Well, now the test are failing for other reasons. Fixes here: https://github.com/Deepomatic/DIGITS/pull/4. It might be a good idea to turn on Travis for your fork so you can see which tests fail before updating this pull request.

In general, it would be nice to be able to see all the dependencies on a job page. For example, I'd love to see directly in the Dataset view a summary of all Models I've trained on it. What do you think about displaying a "Related jobs" section under the "Job Status" cell ? I could do that instead of just adding a ad-hoc section in the Model view.

Yep, sounds great!

groar · 2015-06-16T13:54:27Z

I've added:

the "related jobs" section
some tests on evaluations

When I have some time, I will probably add some tests for compute_accuracy.py, but I think pretty much everything else works. I have still not been able to reproduce the "index out of range" error though.

lukeyeager · 2015-06-16T16:27:53Z

Toggling PR status to retrigger Travis build ...

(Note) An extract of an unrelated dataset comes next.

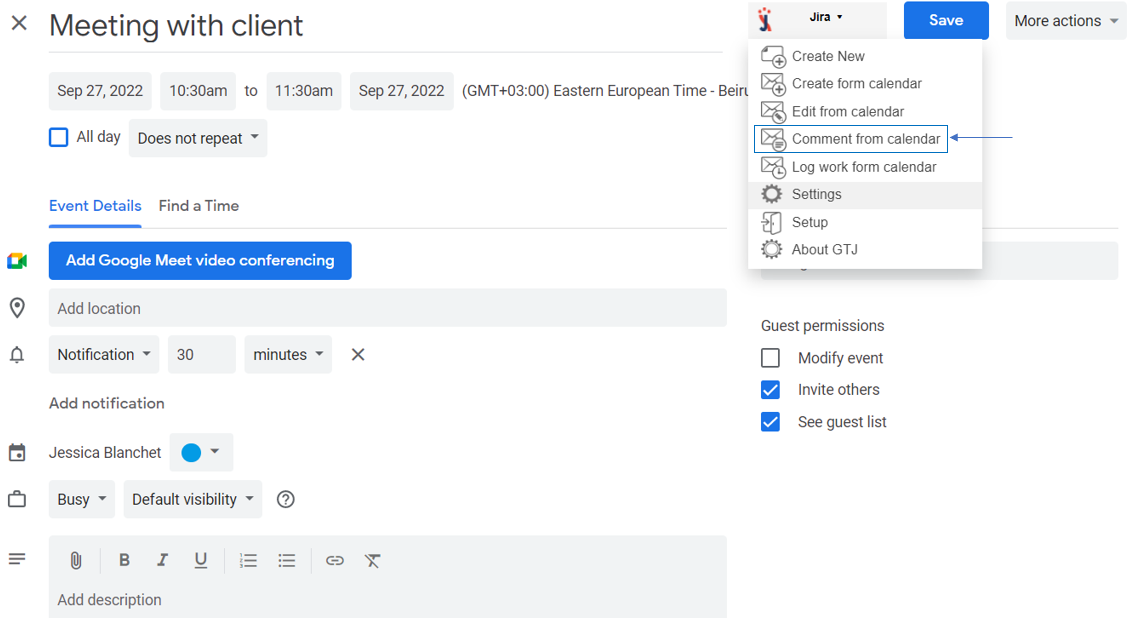The width and height of the screenshot is (1130, 625).
Task: Switch to the Find a Time tab
Action: coord(198,206)
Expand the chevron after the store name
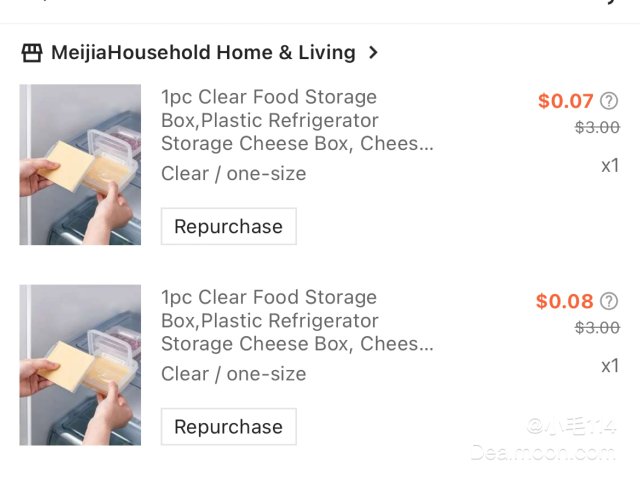 pos(373,53)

groar · 2015-06-16T17:12:41Z

Maybe I just need to merge master into perf to remove conflicts ?

lukeyeager · 2015-06-16T17:17:31Z

Maybe I just need to merge master into perf to remove conflicts ?

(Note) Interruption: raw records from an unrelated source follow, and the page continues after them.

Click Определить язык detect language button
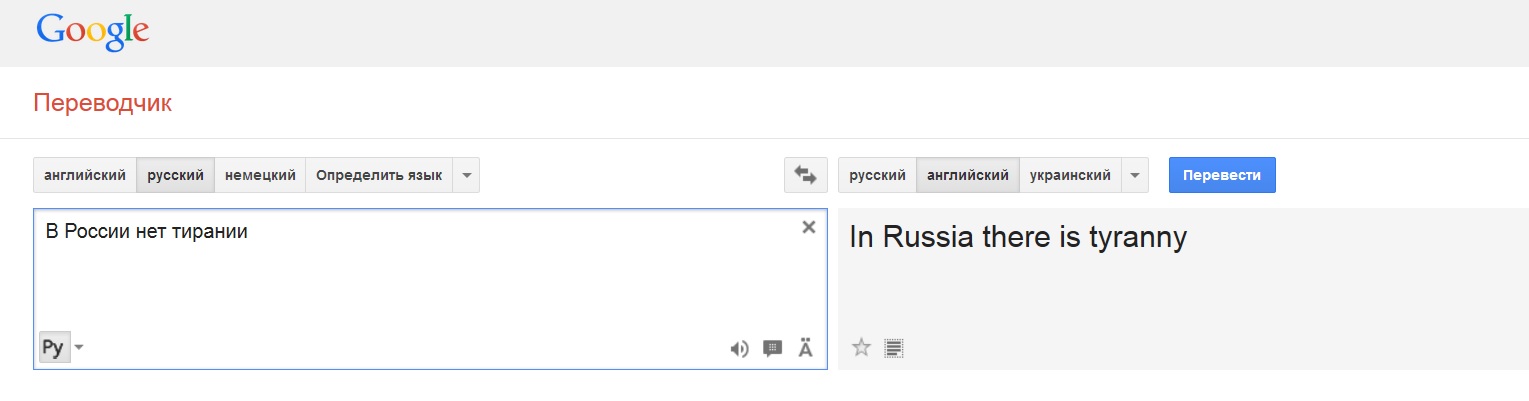 pos(378,175)
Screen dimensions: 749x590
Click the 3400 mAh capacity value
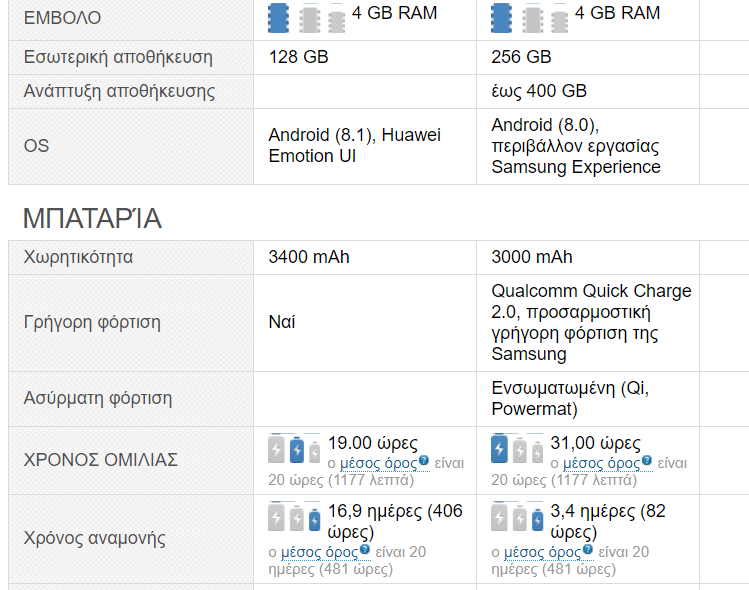[x=309, y=257]
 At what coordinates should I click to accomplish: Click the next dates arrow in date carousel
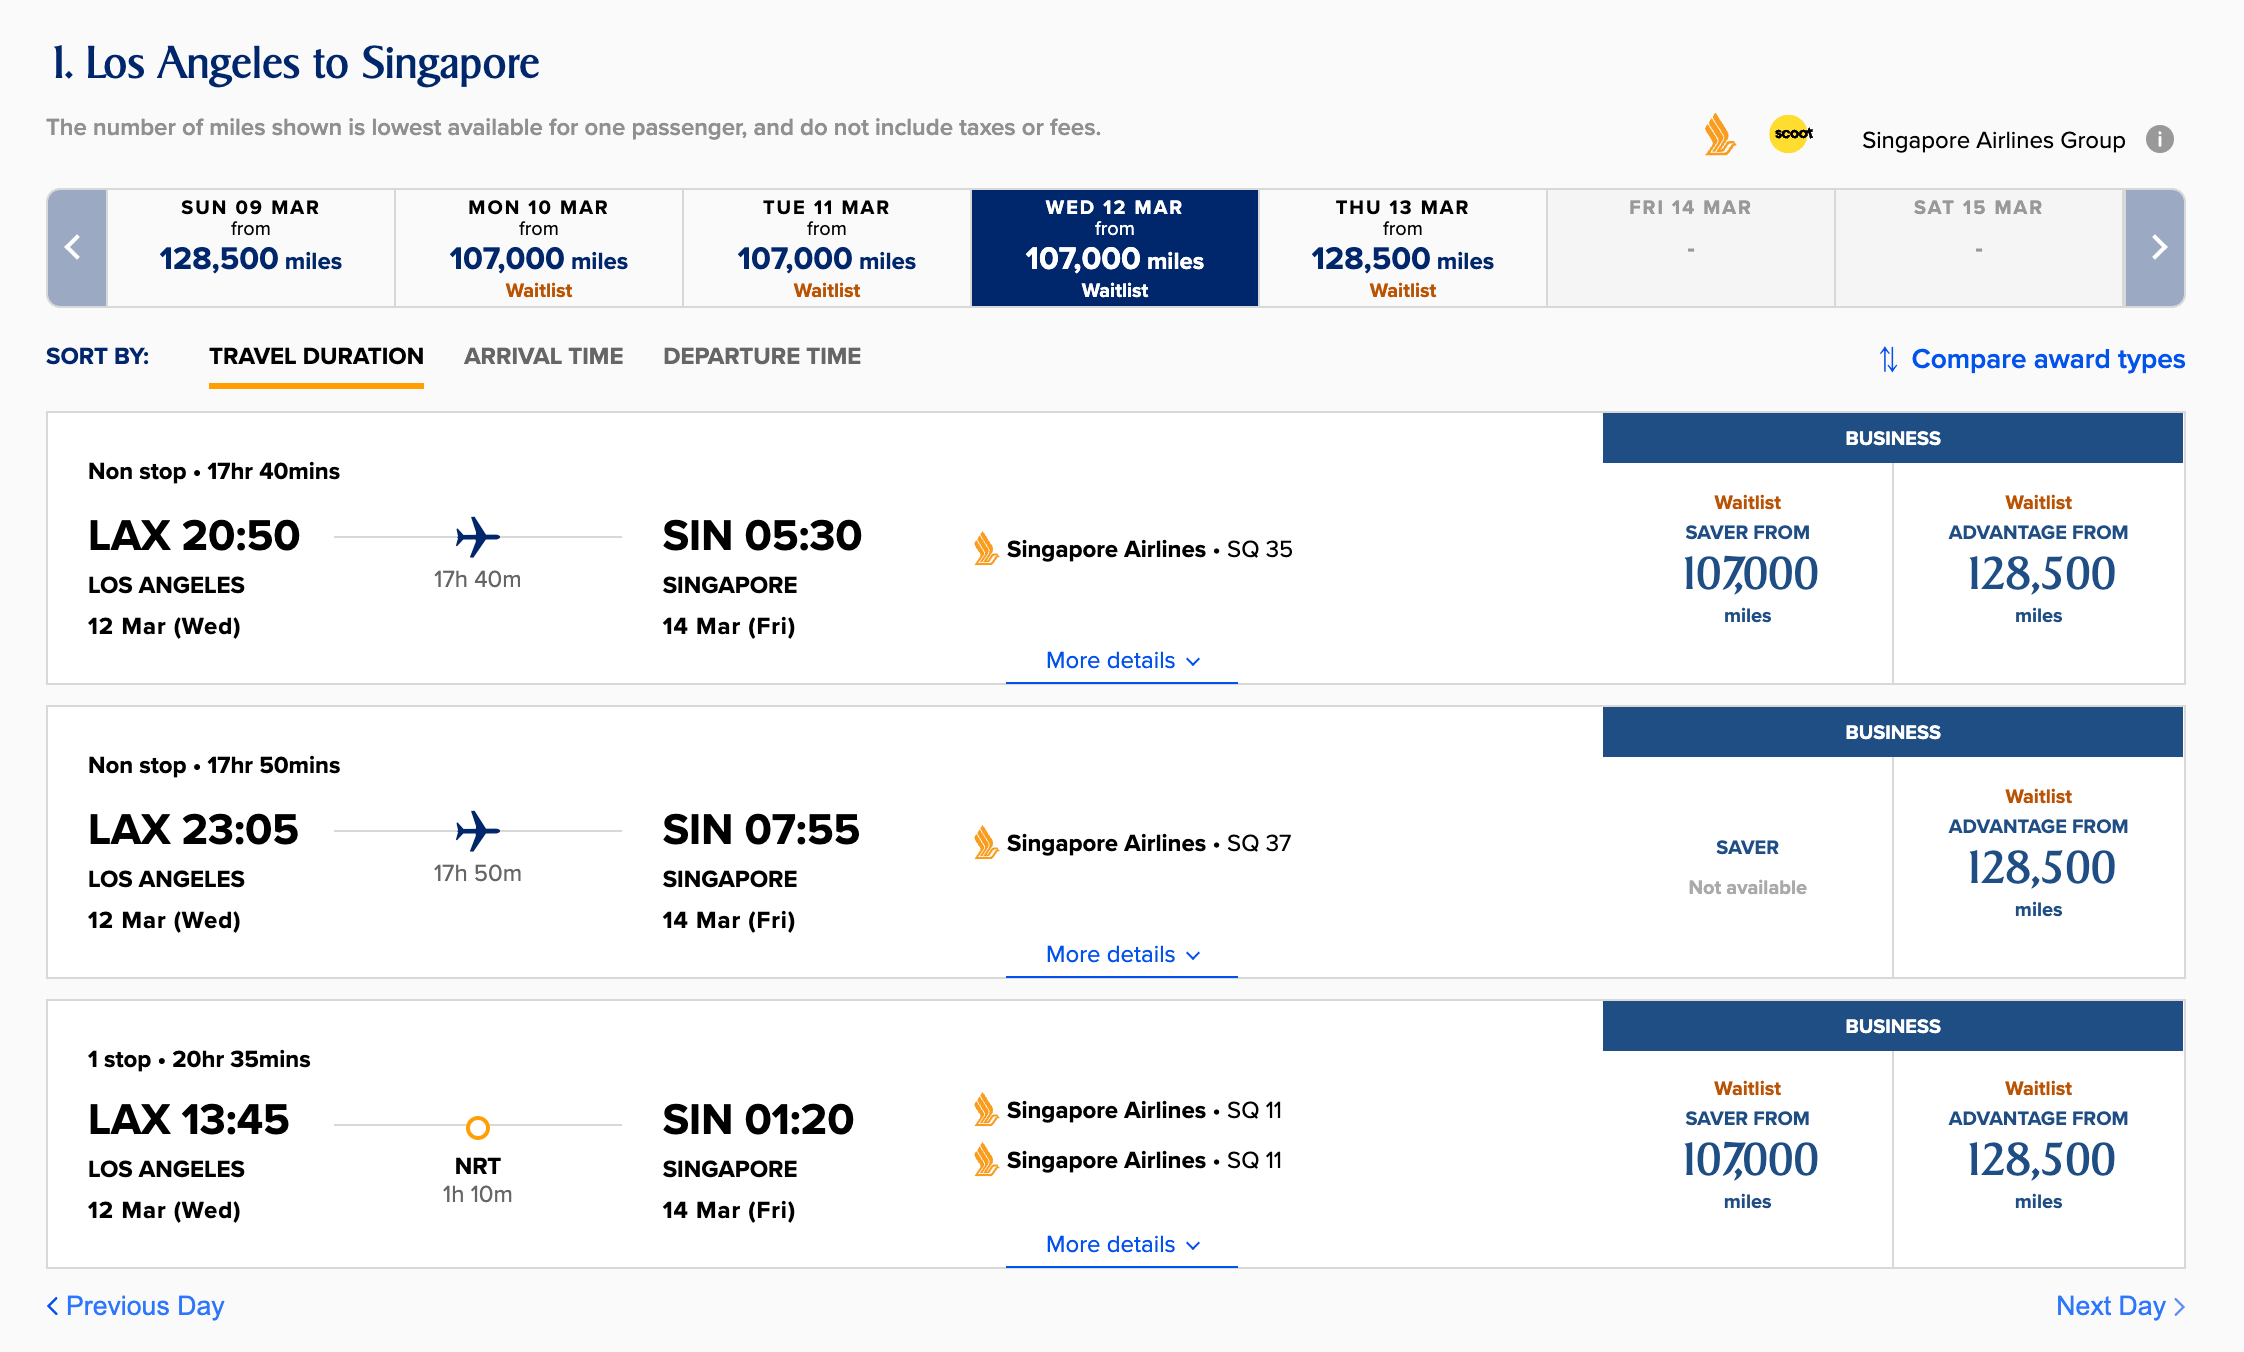(x=2156, y=247)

Yeah, I think that's correct.
travis-ci/travis-ci#4102 (comment)

So do this:

git checkout perf
# Assuming NVIDIA/DIGITS is called "upstream"
git fetch upstream
# You can squash down to fewer commits while you're at it
git rebase -i upstream/master
git push

groar · 2015-06-18T12:57:36Z

There remains some problem with the tests, but I don't know how to fix them (the generate_docs.py script yields an error on my side..).

lukeyeager · 2015-06-18T16:27:40Z

the generate_docs.py script yields an error on my side

Did you install Flask-Autodoc with pip? I had to create a custom version to get what I needed. See this comment.

$ pip install -r requirements_test.txt
$ ./scripts/generate_docs.py

On my side, I'm still trying to debug why your code is giving me that IndexError, but the use of the "classify" code from Caffe adds some unnecessary complexity. I just wrote a classification example that shows how you can do classification a little more simply.

lukeyeager · 2015-06-25T17:59:29Z

What do you think about displaying a "Related jobs" section under the "Job Status" cell?

That looks great, nice work!

lukeyeager · 2015-06-25T18:22:15Z

tools/compute_accuracy.py

I don't know what's supposed to be in img_matrix, but this isn't right. For my dataset with 20 classes, num_classes is getting set to 16. Are you assuming that the images are sorted by class?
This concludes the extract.